On June 30, 2011, the U.S. Court of Appeals for the Second Circuit remanded Fensterstock v. Education Finance Partners for initial consideration of the arbitration issues. Fensterstock involves a class-action and class-arbitration waiver provision in a promissory note of a law student loan. Read more here.
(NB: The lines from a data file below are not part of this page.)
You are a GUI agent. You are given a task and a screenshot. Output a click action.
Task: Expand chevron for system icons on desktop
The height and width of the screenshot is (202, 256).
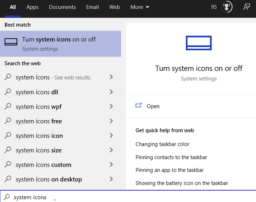[x=111, y=179]
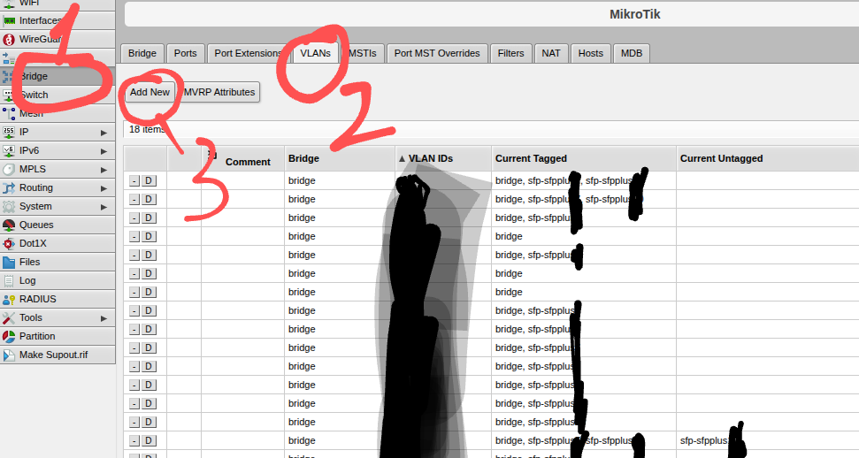
Task: Click the Add New button
Action: [150, 92]
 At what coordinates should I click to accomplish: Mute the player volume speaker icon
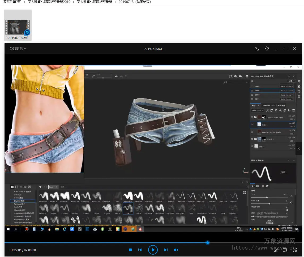coord(176,250)
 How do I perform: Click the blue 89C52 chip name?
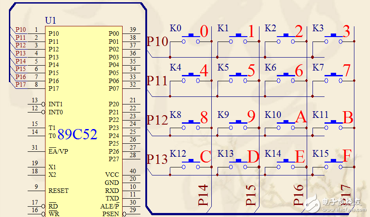click(x=77, y=134)
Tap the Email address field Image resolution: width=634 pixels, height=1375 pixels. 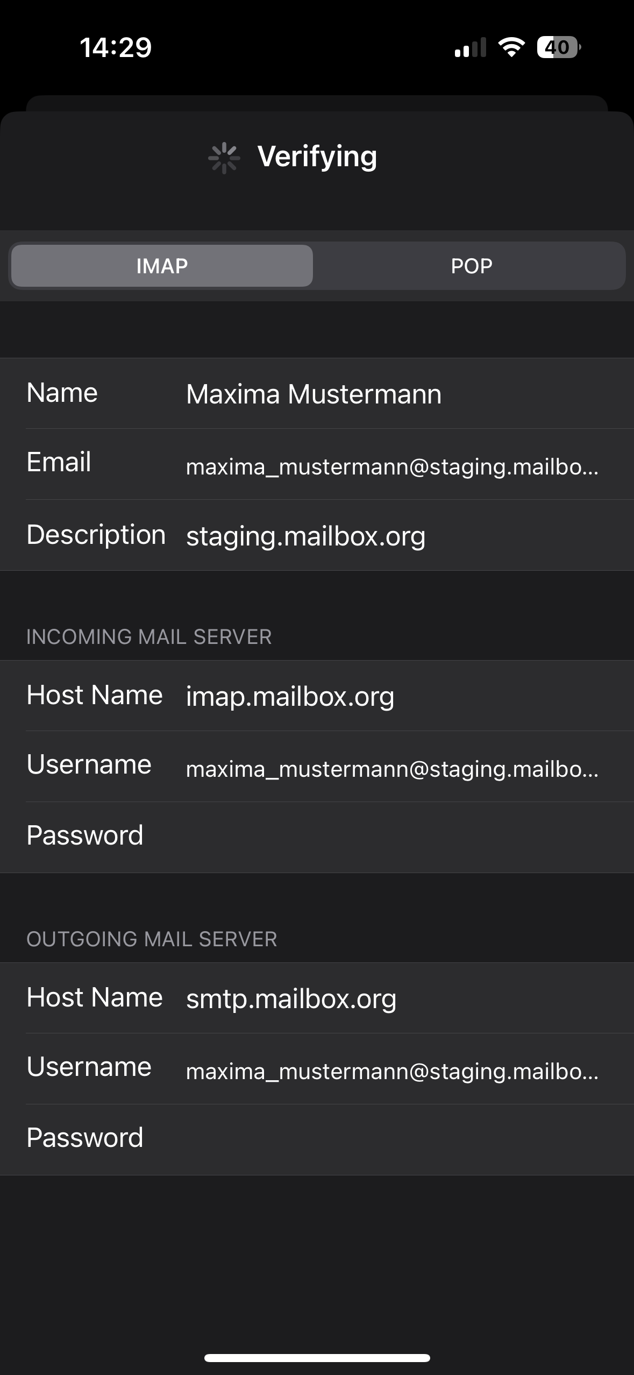click(317, 464)
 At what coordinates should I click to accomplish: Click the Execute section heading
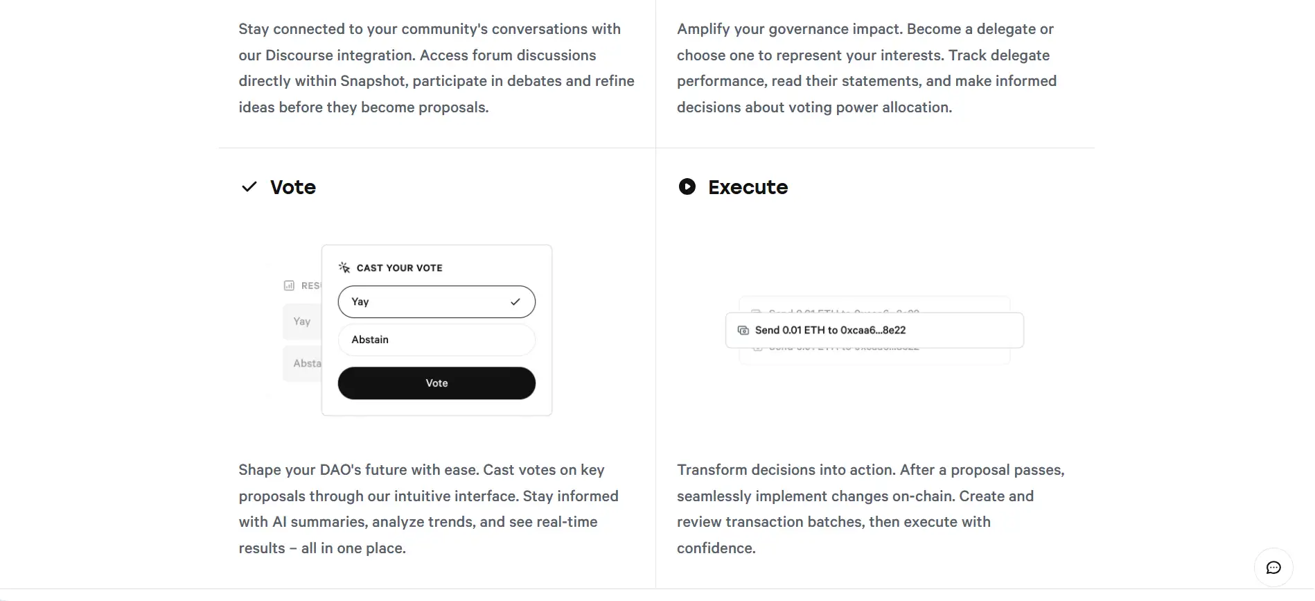click(748, 187)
Following is the summary order:
In Fensterstock v. Education Finance Partners, 611 F.3d 124 (2d Cir. 2010) (“Fensterstock II“), vacated and remanded, 131 S. Ct. —. (2011), No. 10-987, 2011 WL 338870 (U.S. June 13, 2011), this Court affirmed the judgment of the United States District Court for the Southern District of New York, see 618 F.Supp. 2d 276 (2009) (“Fensterstock I“), denying defendants’ motion to compel arbitration, holding that the arbitration clause of the promissory note at issue was, because of its class-action and class-arbitration waiver provision, unconscionable under Discover Bank v. Superior Court, 36 Cal. 4th 148, 113 P.3d 1100 (2005)(“Discover Bank“), and its progeny. In AT&T Mobility LLC v. Concepcion, 131 S. Ct. 1740 (2011), the Supreme Court of the United States ruled that “California’s Discover Bankrule is preempted by the [Federal Arbitration Act, 9 U.S.C. § 1 et seq.].” 131 S. Ct. at 1753. Accordingly, the Supreme Court has vacated this Court’s decision in Fensterstock II and remanded for further consideration in light of AT&T Mobility LLC v. Concepcion. See Affiliated Computer Services. Inc. v. Fensterstock, 131 S. Ct. — (2011 ), No. 10-987, 2011 WL 338870 (U.S. June 13, 2011) (“Fensterstock III“).
In Fensterstock II this Court, having ruled that the arbitration clause was unenforceable under Discover Bank, declined to reach either (a) plaintiffs contention that defendant-appellant Affiliated Computer Services, Inc. (“ACS“), as a nonparty to the agreement containing the arbitration clause, lacks standing to compel plaintiff to submit his claims to arbitration, or (b) ACS’s contention that plaintiff, who asserts claims against ACS under that agreement, is estopped from raising that standing issue. See Fensterstock II, 611 F.3d at 130-32. Because the Discover Bank rationale is no longer viable, and because the district court in Fensterstock I likewise had not reached the merits of plaintiffs standing contention or ACS’s defense to that contention, see 618 F.Supp.2d at 280, we hereby REMAND this matter to the district court for initial consideration of those arbitrability issues, as well as any other issues that are not foreclosed by Fensterstock III. Any new appeal in this matter from the district court’s decision on the remanded issues as to arbitrability shall be referred to this panel.